PROBLEM TO SOLVE:
For the entries below, count the lines containing "radio" and give only that number.

TASK INPUT:
▼
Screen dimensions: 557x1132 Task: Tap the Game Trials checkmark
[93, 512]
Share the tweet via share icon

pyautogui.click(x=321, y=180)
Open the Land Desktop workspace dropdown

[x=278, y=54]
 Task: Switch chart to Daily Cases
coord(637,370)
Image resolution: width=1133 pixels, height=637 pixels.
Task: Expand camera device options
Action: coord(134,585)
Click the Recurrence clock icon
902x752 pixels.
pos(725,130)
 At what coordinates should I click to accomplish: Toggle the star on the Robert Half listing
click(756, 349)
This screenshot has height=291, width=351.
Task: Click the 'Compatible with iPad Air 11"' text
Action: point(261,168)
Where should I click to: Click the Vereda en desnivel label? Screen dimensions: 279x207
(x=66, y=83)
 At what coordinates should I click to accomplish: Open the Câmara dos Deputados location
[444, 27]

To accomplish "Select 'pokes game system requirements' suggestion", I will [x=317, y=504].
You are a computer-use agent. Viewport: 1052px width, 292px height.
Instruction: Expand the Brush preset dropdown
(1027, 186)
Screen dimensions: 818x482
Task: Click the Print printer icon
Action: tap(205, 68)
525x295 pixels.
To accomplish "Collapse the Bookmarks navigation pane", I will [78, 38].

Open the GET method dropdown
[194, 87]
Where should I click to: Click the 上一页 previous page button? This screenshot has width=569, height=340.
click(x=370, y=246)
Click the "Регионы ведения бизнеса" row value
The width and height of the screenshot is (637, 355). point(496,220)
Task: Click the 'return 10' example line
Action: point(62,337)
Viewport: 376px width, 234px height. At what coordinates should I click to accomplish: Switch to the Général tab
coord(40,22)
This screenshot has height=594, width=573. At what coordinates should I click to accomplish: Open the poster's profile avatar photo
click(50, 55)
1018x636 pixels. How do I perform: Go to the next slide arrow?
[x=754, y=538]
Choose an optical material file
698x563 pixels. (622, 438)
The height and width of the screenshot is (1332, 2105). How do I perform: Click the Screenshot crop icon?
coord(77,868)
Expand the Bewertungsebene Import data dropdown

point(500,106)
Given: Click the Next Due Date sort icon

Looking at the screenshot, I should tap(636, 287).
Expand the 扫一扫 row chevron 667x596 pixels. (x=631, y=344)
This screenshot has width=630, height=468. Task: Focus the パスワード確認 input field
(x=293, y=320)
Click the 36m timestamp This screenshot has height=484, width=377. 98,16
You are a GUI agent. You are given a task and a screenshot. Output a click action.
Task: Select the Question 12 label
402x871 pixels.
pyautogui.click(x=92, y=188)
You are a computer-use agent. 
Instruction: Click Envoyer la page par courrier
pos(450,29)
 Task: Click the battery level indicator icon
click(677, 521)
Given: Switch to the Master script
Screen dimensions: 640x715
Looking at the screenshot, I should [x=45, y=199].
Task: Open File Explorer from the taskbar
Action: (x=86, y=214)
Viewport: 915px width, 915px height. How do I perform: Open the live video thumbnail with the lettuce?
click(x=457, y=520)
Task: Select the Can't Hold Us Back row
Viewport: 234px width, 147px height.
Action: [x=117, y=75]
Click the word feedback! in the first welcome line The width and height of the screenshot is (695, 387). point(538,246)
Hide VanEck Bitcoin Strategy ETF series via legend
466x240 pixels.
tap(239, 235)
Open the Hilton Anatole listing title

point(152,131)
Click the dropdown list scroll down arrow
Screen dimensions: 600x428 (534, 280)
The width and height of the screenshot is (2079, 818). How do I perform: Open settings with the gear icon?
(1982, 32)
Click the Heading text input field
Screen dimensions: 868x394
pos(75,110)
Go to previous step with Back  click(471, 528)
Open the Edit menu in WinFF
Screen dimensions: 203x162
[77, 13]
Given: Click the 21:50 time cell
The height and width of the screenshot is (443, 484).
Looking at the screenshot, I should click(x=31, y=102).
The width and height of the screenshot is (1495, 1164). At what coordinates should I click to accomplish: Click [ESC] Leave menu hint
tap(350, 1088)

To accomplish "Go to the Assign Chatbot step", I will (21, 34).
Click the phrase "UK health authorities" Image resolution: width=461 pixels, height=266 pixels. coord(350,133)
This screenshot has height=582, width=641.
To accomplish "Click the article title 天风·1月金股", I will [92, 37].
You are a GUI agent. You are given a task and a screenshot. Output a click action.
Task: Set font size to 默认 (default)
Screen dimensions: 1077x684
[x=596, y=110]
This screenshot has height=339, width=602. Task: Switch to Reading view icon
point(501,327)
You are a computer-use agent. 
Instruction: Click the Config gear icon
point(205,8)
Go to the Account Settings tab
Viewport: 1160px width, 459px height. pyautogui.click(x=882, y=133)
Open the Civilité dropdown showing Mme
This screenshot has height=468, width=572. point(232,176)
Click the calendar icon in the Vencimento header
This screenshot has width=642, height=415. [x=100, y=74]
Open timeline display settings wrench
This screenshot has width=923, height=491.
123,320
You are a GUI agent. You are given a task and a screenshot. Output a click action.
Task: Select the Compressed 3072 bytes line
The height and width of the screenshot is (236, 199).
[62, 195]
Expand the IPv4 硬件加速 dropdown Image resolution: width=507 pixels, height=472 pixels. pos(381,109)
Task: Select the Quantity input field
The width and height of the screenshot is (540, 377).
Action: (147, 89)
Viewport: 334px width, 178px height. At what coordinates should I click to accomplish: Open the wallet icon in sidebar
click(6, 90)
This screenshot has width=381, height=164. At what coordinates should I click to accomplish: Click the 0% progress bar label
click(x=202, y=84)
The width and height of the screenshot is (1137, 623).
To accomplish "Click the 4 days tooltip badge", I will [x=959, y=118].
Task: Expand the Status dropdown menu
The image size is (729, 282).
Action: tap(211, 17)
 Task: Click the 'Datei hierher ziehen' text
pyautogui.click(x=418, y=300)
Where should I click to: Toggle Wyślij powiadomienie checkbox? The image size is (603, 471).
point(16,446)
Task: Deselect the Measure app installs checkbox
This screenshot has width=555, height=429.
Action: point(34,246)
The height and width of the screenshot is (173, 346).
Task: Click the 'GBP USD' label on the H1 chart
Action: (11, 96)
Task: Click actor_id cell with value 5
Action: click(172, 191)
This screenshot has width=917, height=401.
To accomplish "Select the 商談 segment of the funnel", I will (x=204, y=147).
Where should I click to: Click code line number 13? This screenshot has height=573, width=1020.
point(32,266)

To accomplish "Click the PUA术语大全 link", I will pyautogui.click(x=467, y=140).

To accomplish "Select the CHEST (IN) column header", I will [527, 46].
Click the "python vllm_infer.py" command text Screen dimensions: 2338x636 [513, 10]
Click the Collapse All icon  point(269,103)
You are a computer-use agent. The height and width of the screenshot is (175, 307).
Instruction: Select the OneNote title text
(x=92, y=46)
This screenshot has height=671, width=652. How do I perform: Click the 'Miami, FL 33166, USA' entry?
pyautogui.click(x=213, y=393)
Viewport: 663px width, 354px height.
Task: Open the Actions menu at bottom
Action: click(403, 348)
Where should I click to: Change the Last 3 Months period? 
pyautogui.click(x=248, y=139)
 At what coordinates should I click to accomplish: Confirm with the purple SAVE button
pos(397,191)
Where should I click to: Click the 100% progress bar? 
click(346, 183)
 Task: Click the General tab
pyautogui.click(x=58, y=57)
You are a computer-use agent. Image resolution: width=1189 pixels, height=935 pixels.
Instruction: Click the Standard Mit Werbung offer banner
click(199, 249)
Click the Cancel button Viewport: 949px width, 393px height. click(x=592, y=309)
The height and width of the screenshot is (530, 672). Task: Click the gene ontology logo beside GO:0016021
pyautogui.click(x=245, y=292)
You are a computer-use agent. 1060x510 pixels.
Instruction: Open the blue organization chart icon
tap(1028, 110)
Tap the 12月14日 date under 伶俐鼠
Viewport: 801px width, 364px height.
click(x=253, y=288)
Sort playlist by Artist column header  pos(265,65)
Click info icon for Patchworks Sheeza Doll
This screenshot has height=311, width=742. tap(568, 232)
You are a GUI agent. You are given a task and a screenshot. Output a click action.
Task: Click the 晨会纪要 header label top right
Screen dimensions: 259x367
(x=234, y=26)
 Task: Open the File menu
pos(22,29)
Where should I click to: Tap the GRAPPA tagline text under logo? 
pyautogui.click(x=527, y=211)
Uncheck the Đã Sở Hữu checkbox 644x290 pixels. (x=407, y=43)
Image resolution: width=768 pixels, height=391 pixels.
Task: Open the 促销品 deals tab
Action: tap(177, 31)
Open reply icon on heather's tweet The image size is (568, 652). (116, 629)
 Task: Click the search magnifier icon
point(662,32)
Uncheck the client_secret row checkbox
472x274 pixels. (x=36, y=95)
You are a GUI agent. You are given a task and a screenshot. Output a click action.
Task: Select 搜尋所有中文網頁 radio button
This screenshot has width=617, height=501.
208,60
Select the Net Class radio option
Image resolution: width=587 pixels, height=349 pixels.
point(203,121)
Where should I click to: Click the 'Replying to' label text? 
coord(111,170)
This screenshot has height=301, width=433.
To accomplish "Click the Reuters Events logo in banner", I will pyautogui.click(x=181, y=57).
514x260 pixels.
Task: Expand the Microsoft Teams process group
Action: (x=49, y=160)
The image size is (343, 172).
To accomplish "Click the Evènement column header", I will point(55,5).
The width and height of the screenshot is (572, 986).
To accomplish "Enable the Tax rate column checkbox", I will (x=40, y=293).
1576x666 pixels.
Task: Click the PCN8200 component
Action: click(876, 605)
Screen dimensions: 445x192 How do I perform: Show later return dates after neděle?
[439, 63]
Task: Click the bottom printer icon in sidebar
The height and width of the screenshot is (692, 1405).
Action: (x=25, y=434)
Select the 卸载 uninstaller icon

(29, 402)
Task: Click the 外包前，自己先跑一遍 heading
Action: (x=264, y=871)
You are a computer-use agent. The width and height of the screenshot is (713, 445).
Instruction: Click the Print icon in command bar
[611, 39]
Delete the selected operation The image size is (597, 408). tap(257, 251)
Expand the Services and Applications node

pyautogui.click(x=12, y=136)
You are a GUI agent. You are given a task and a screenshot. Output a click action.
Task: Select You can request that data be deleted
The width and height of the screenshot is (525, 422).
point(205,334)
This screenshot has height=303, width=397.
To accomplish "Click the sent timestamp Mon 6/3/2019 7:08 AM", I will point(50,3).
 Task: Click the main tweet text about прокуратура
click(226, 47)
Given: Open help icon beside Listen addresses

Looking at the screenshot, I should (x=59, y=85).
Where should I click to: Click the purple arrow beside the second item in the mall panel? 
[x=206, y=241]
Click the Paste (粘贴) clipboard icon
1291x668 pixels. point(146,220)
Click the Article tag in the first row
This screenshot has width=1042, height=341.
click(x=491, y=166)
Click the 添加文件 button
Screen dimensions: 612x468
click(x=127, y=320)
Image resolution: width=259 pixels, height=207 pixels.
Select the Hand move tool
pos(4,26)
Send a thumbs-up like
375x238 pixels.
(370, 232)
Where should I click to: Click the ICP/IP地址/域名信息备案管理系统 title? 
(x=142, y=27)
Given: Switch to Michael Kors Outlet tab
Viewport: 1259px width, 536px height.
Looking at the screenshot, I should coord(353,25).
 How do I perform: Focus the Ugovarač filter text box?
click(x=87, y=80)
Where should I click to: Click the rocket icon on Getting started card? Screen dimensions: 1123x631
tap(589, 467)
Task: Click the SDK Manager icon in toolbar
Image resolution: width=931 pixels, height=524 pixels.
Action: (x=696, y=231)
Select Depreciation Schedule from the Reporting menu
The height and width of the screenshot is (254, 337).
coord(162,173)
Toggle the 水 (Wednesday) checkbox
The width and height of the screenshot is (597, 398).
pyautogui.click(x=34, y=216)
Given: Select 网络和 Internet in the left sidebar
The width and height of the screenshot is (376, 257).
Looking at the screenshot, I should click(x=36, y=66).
▲
SOLUTION FOR THIS PROBLEM:
2